Constance (Base Architecture)
The Joy of invention has been integral to creating this luxe and on-trend reception and office space, with pops of residential styling, within a restricted budget and short time frame. The creative use of materials tie the old and new together, paying respect to the existing building’s shell . (48)
Bunn Mansion – Wishart Addition (Tim Bennetton Architects)
The well client considered brief emerges as an intellectual response to material, climate and layout with playful detailing amplifying the geometry of site. The craft of construction and design builds upon the client’s skill of boat building in a sense enwrapping the addition with a very considered contextual composition.
Bakery Lane (Hayes Anderson Lynch Architects)

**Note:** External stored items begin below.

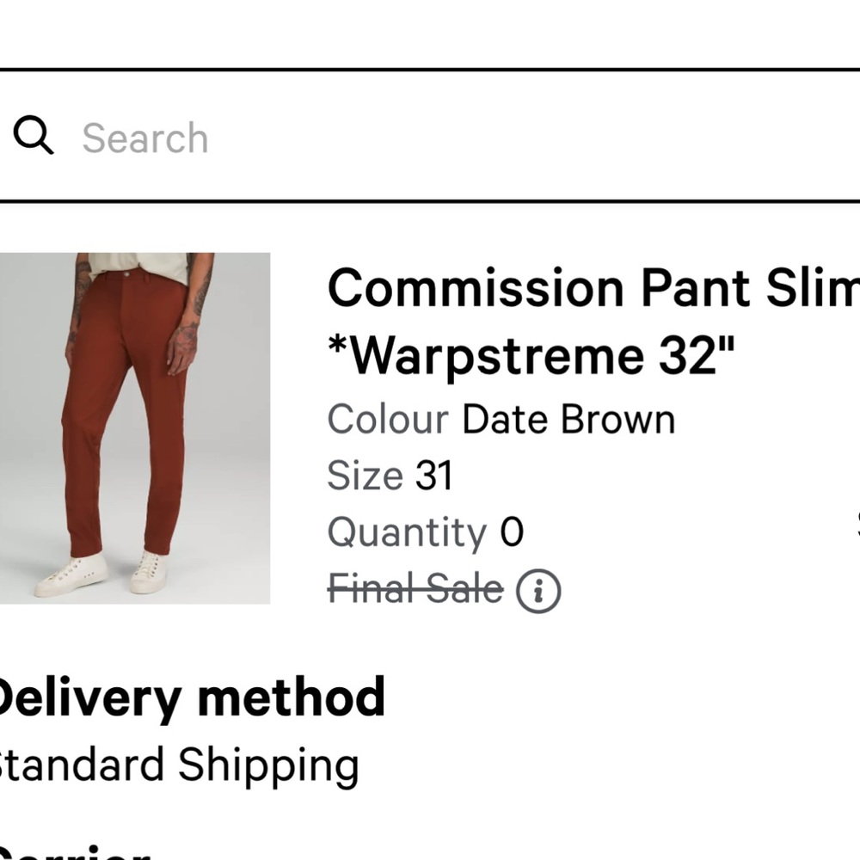Click inside the Search input field
Image resolution: width=860 pixels, height=860 pixels.
click(258, 138)
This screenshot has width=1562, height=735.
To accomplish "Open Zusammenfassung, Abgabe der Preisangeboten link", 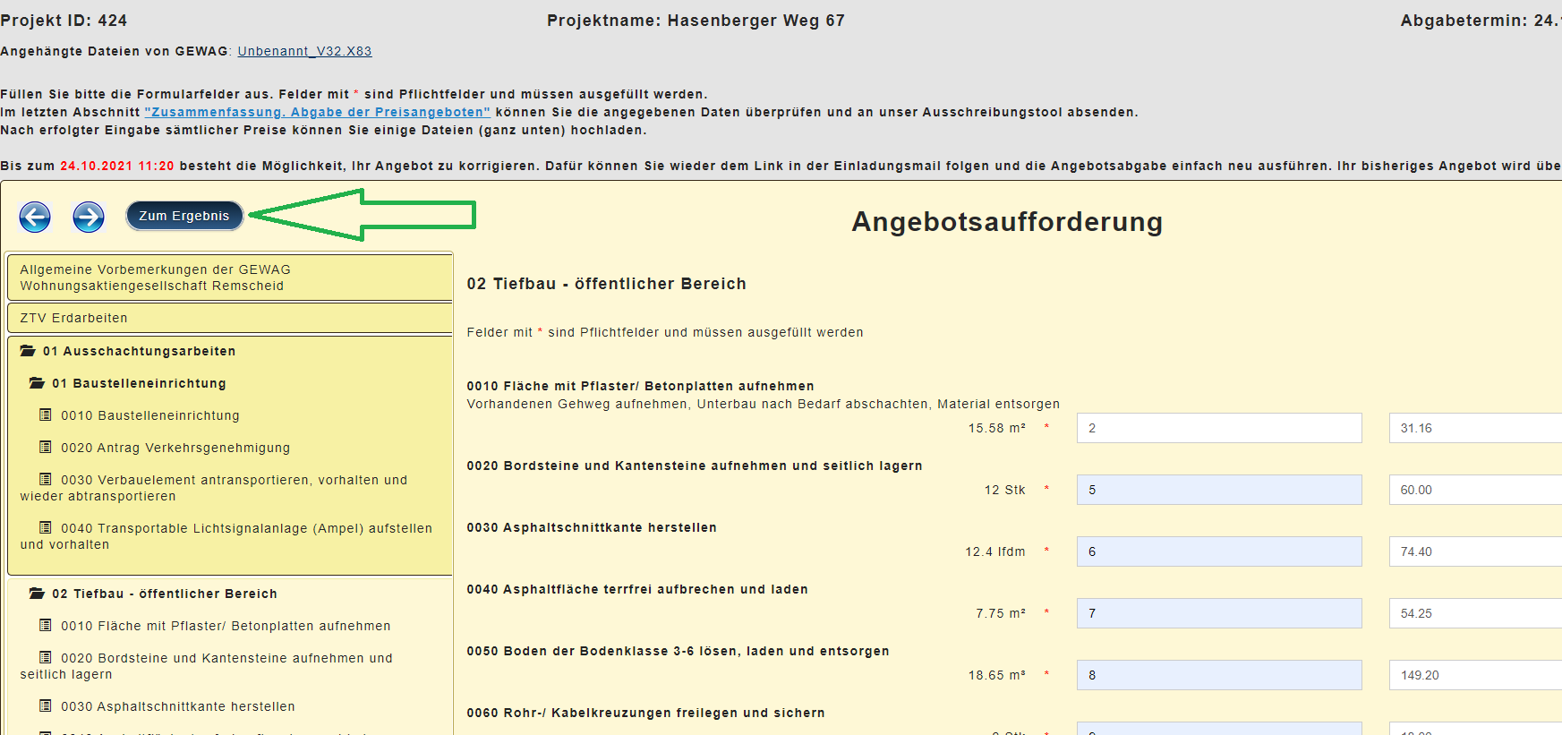I will [x=317, y=113].
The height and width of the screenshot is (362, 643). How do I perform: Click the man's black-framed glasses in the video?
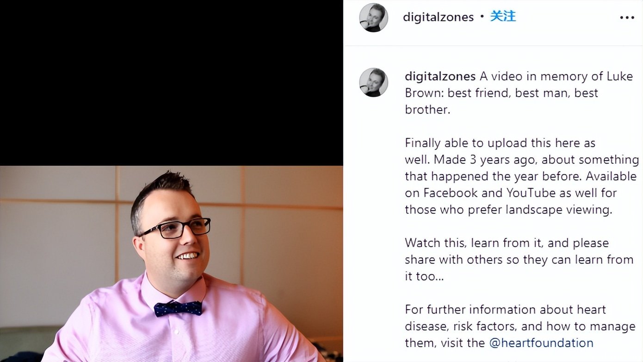pyautogui.click(x=175, y=228)
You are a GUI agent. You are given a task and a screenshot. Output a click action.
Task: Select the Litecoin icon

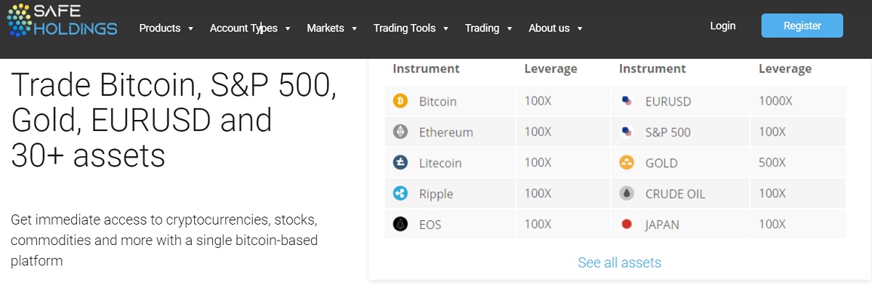pyautogui.click(x=400, y=163)
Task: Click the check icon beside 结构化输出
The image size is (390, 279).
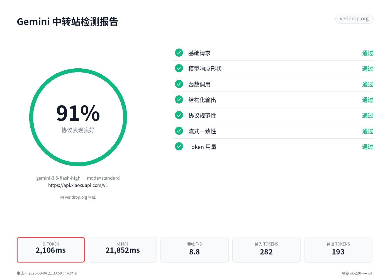Action: click(x=179, y=100)
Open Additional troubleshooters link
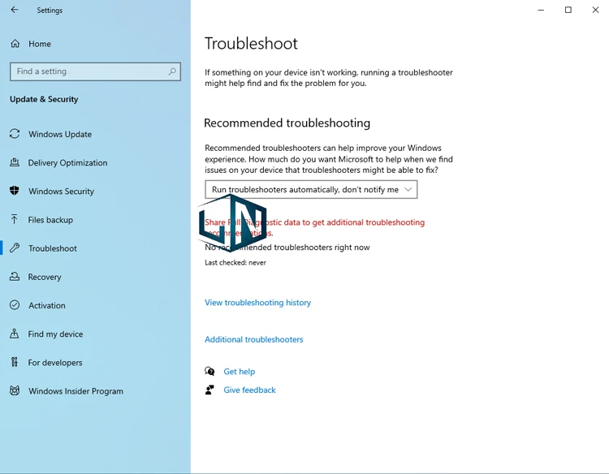609x474 pixels. pos(253,339)
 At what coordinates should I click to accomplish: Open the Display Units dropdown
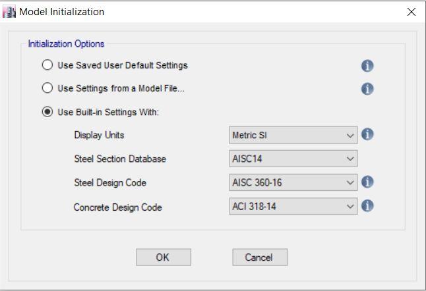pyautogui.click(x=293, y=135)
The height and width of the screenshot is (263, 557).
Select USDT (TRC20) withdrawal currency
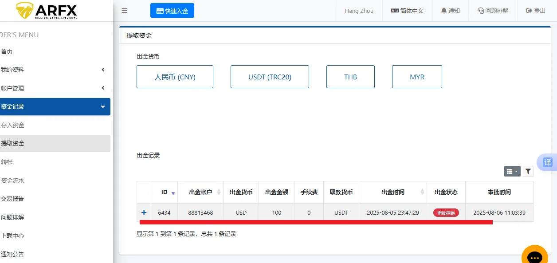pyautogui.click(x=270, y=77)
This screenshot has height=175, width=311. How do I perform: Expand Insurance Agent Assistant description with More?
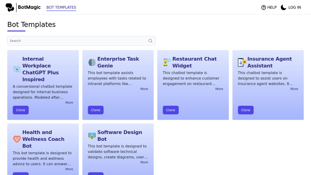click(x=294, y=89)
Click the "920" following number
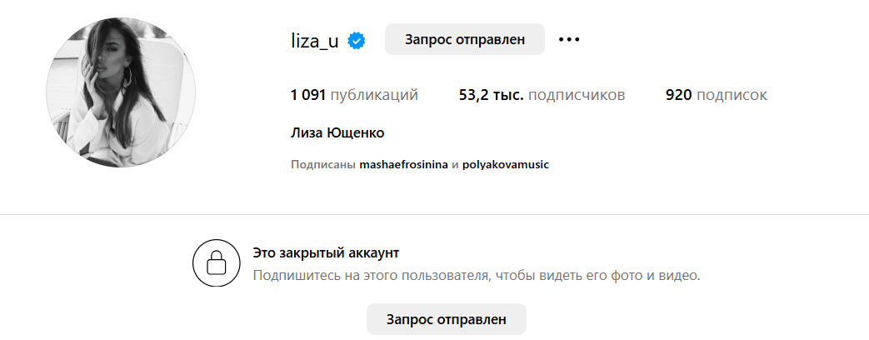Image resolution: width=869 pixels, height=340 pixels. (x=679, y=95)
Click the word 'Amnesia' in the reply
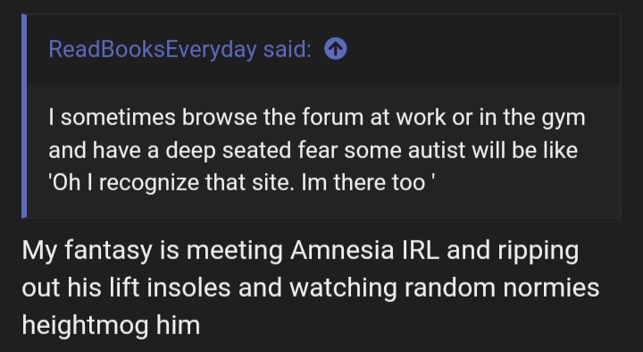Image resolution: width=643 pixels, height=352 pixels. tap(342, 250)
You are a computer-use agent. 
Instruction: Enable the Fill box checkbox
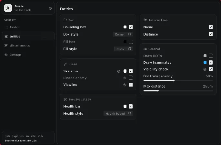(x=131, y=42)
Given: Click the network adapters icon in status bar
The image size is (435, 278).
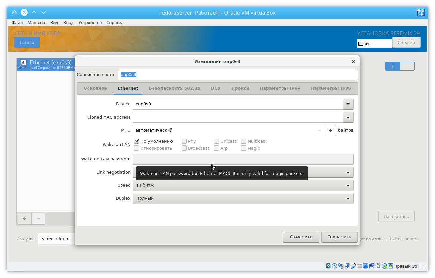Looking at the screenshot, I should click(347, 266).
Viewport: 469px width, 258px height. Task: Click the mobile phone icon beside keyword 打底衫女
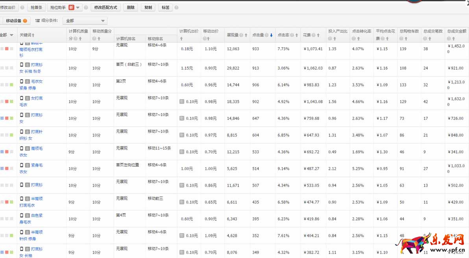point(21,115)
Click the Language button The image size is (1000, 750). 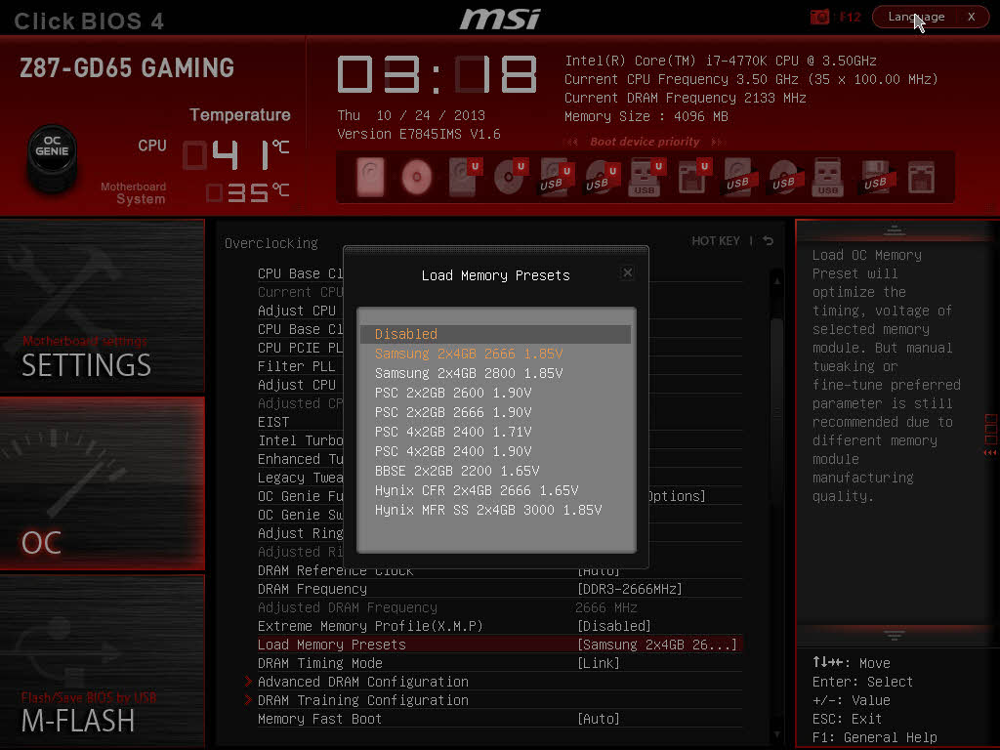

A new creative precinct that is uniquely of ‘the Valley” crams artist’s live/work studios, bohemian retail providers and cafes into what was a forgotten city space. A heritage building sits companionably with new built form that incorporates recycled materiality and honest sensibilities.
North Lakes Fitout (Nielsen Workshop & Morgan Jenkins Architecture)
This skillfully crafted recycled timber insert with fiberglass light wells creates an authentic, warm and bright adaptable workspace. The architect’s wholehearted commitment to the client and initial project concept results in a well resolved architectural outcome which experiments with non-conventional office space.
Urban Design
ELF 2B – Enhanced Land Force Stage 2 Phase 2B Facilities Project (BVN Conrad Gargett)
Impressive collections of buildings spread throughout a large single use army base campus, forming identifiable and memorable functional precincts for working, learning and living.
Brisbane CityCat Ferry Terminals Renewal (Cox Rayner Architects with Aurecon)
The city cat terminals are a well-considered and clever design response to major flooding constraints and the tidal variation in the river for equitable access. The terminals create a high level of public amenity and celebrate the connection of the city to the river and travel by City Cat ferry.
The St Lucia Lakes Link, University of Queensland (Cox Rayner Architects)
Traversing overland flow paths and a three-storey change of level, this thoughtful design creates a surprising and dignified new arrival and entrance sequence into the campus, with equitable access from the new bus station at the end of the Eleanor Schonell Bridge.
Bakery Lane (Hayes Anderson Lynch Architects)
This small-scale incremental redevelopment creates a new public space giving life to a former service area and allows future pedestrian connections. Heritage buildings have been re-purposed and small businesses with affordable live work apartments have been added in a consciously eclectic architectural language, authentic to the Valley’s urban grain and character.